Task objective :: Pull out every line of the entries below that contains the word "should", and copy each one in full.

Screenshot grounding data
=======

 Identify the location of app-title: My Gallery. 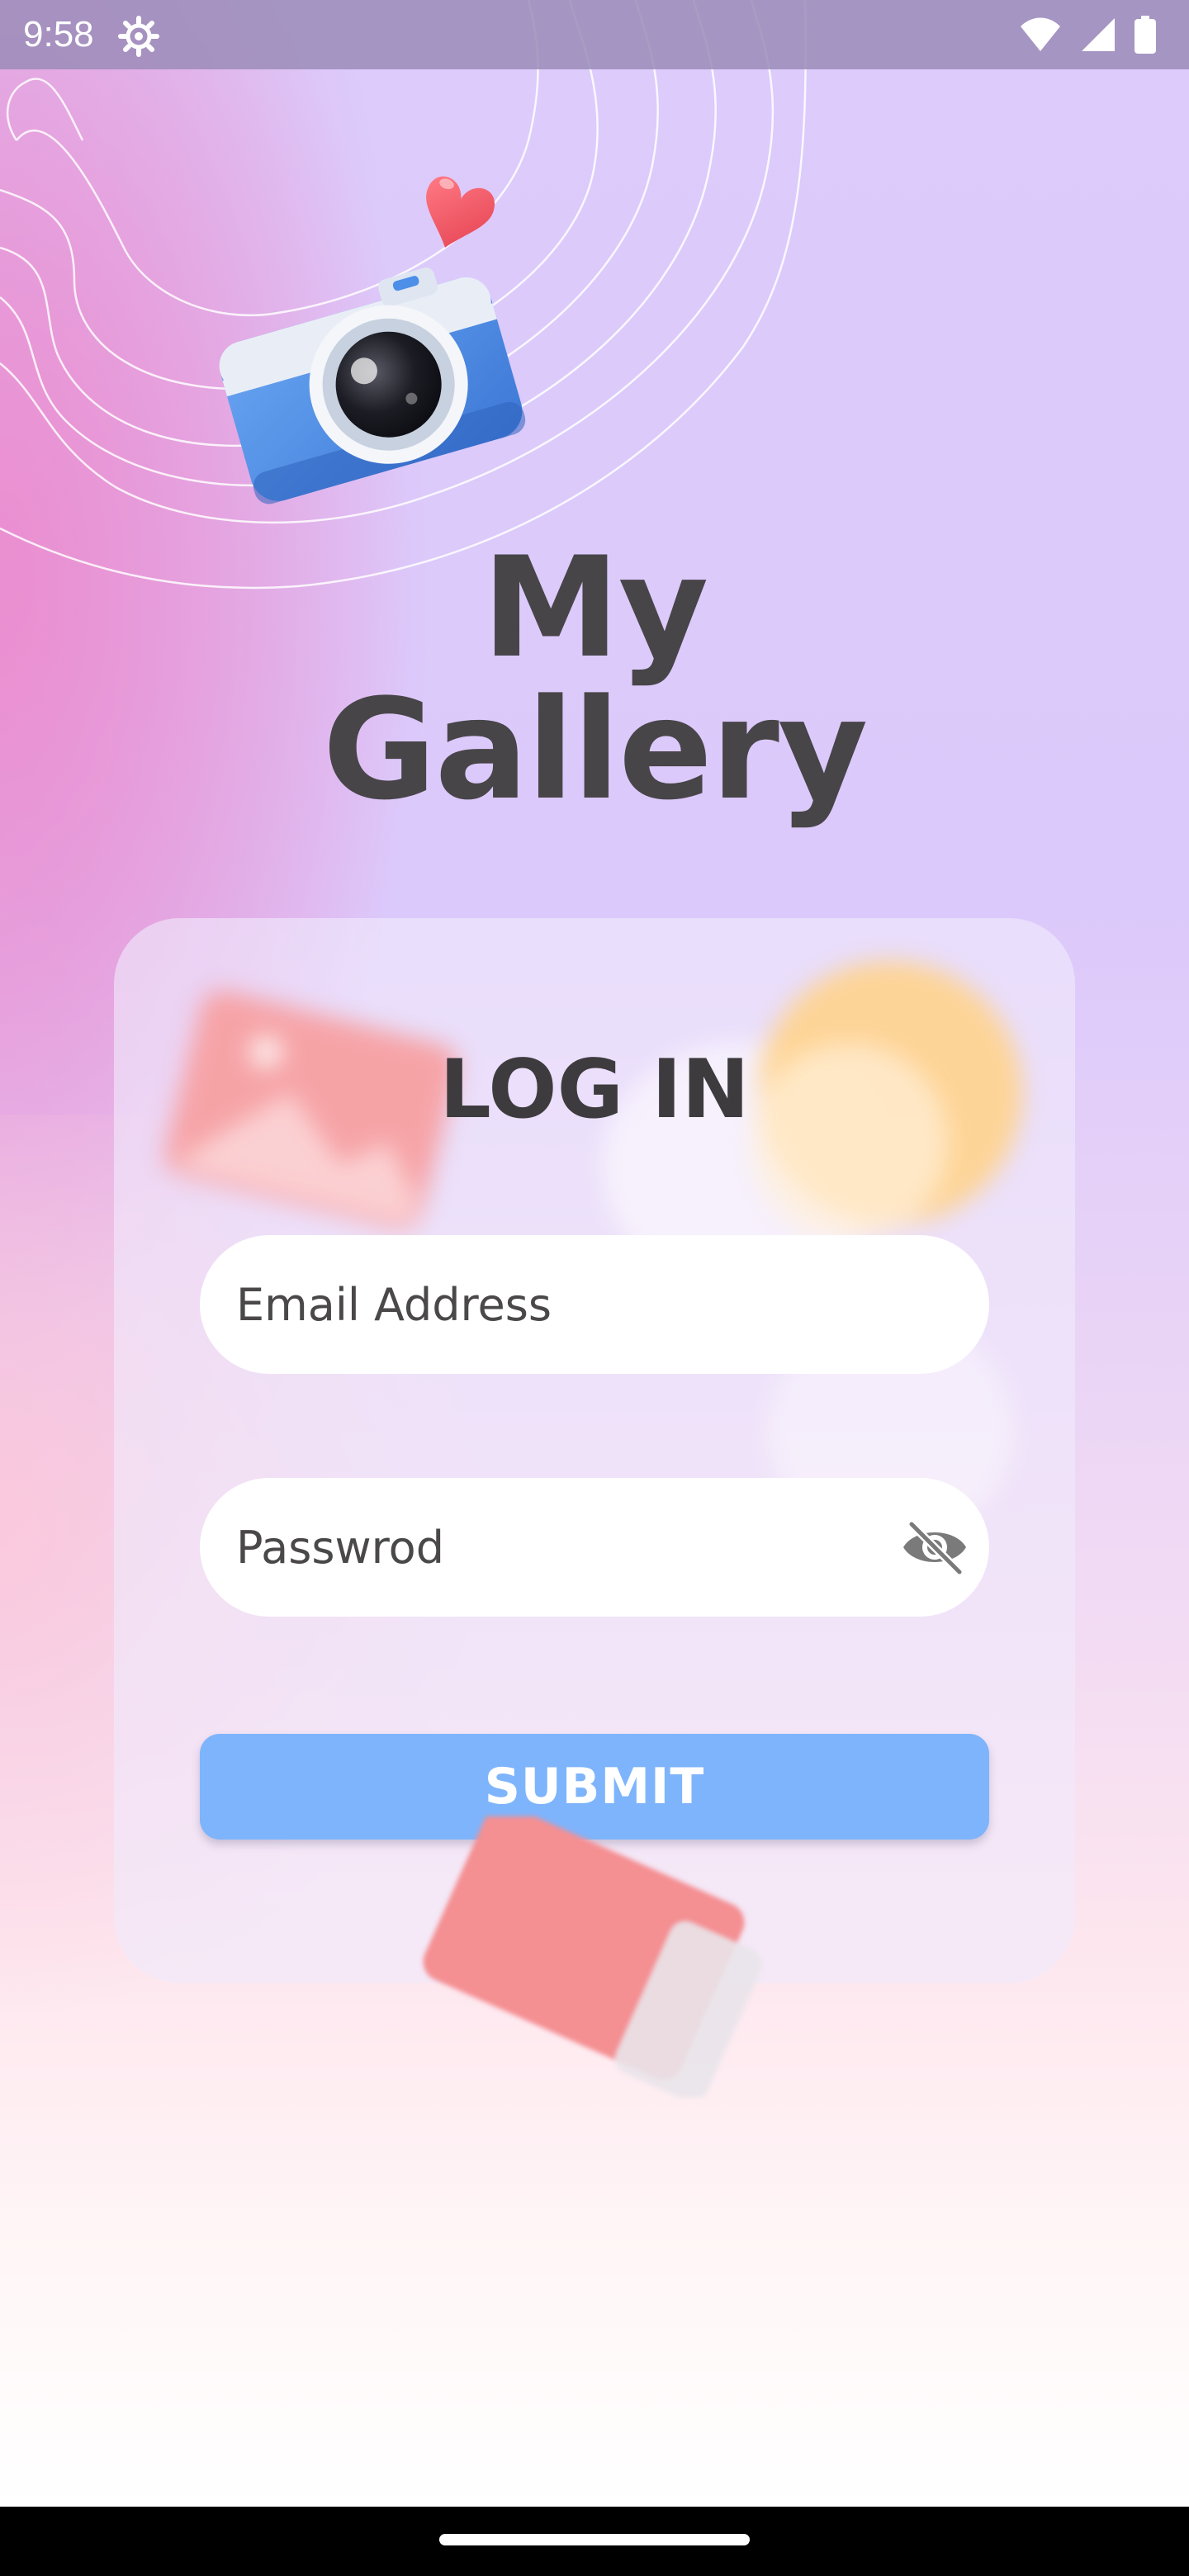
(594, 679).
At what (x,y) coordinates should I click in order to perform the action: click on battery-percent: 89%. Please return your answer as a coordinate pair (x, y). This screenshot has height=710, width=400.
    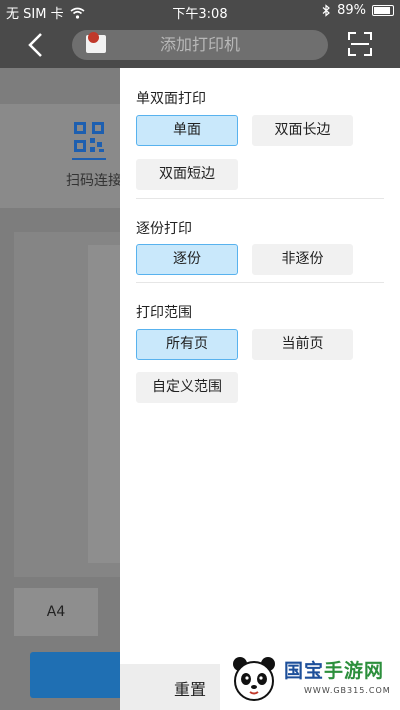
    Looking at the image, I should click on (352, 10).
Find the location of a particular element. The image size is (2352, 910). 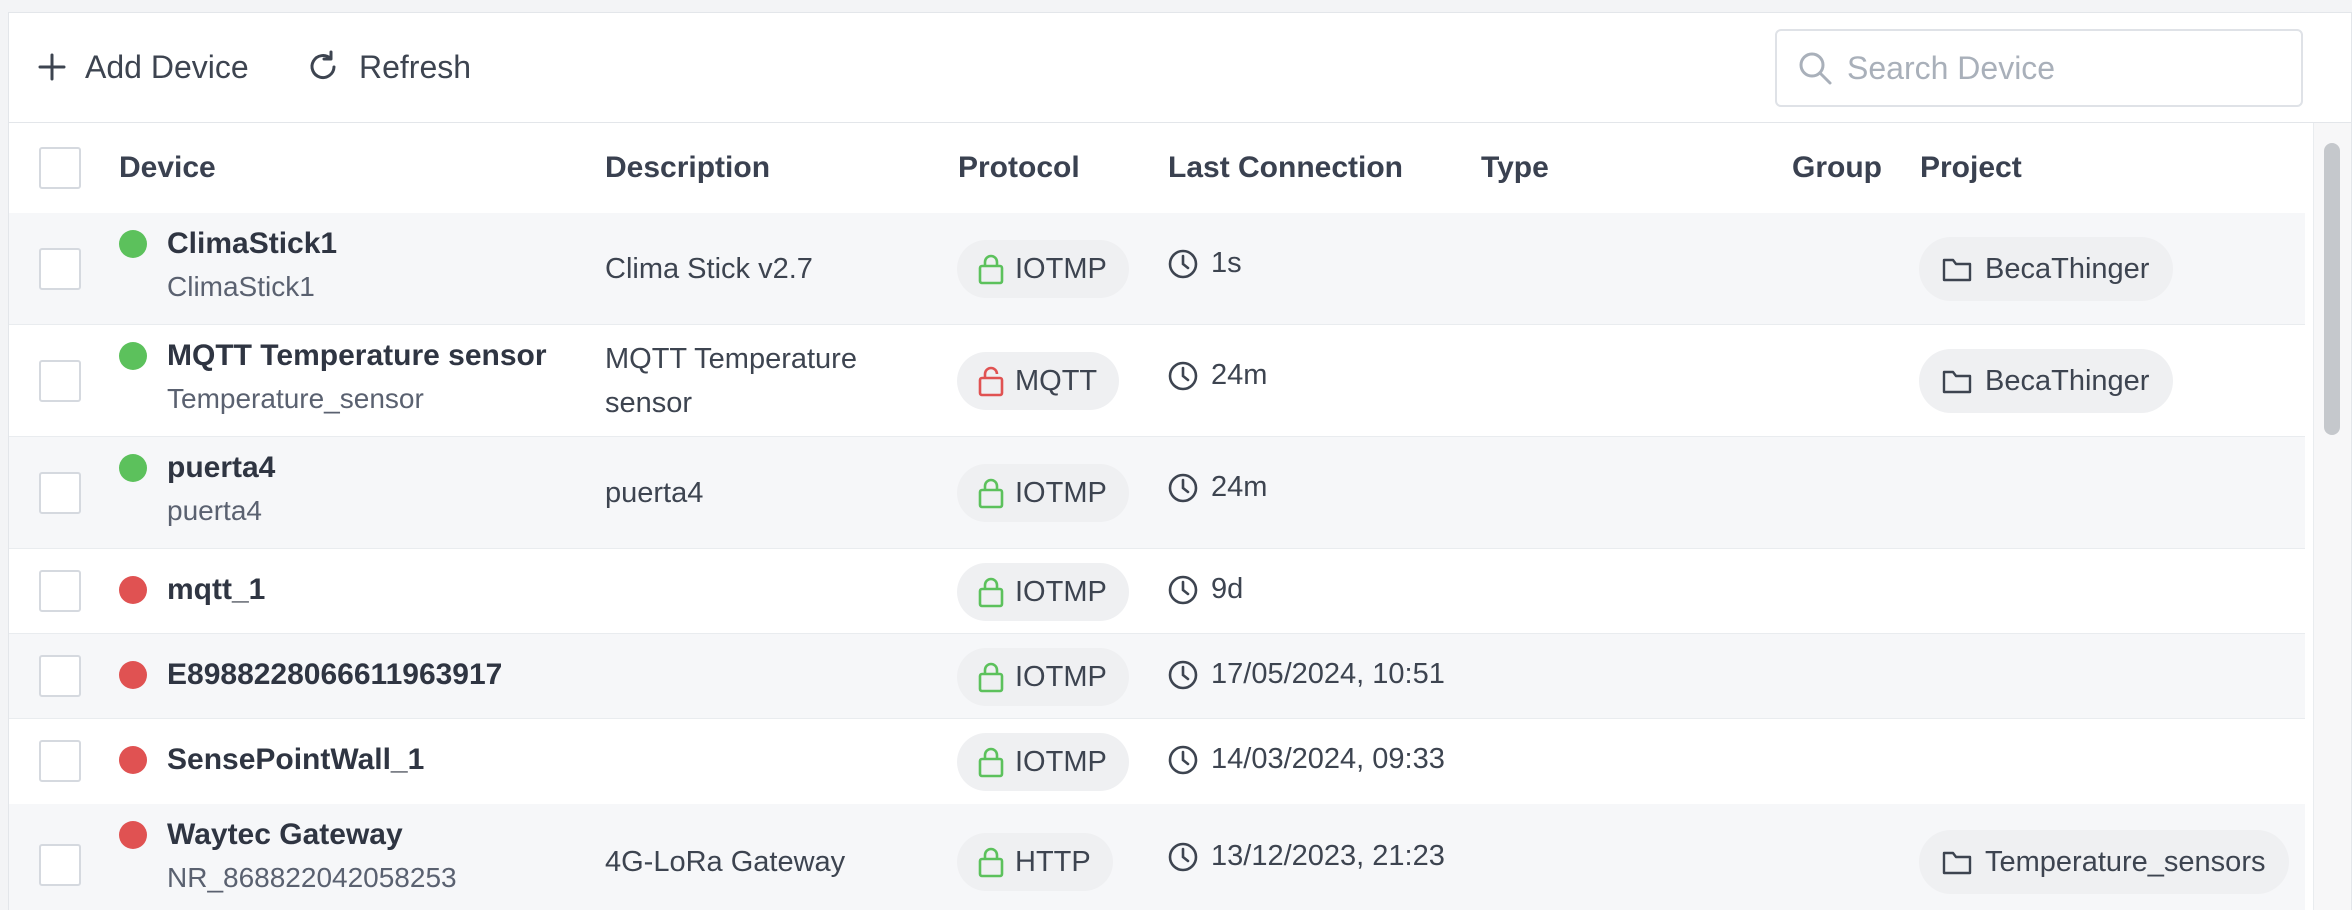

column-header-description: Description is located at coordinates (688, 168).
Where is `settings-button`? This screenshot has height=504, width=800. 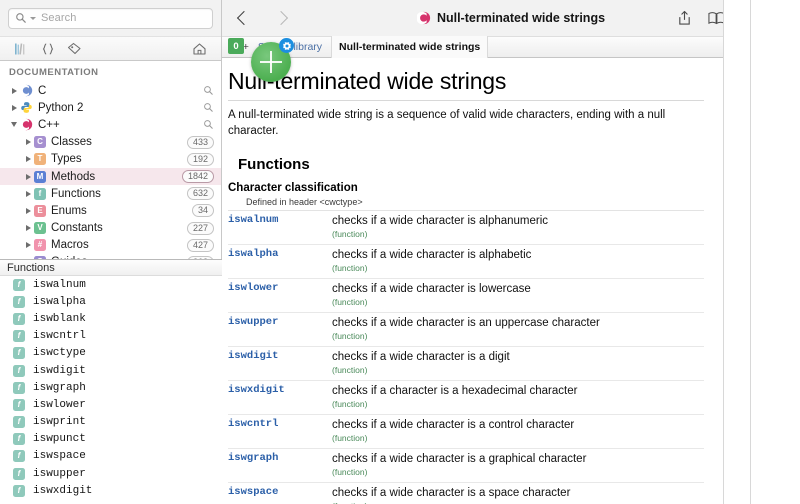 settings-button is located at coordinates (286, 46).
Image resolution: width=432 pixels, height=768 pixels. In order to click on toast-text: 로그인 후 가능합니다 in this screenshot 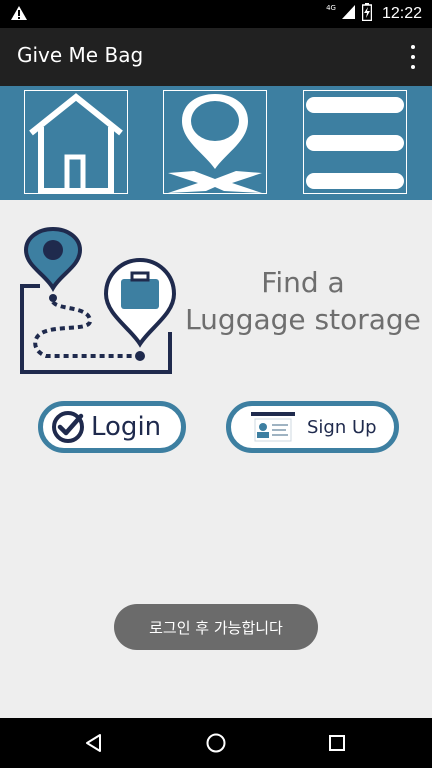, I will do `click(216, 628)`.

=======

Your response ::
At what (x,y) coordinates should I click in order to perform the action: click on battery-percent: 89%. Please return your answer as a coordinate pair (x, y). This screenshot has height=710, width=400.
    Looking at the image, I should click on (352, 10).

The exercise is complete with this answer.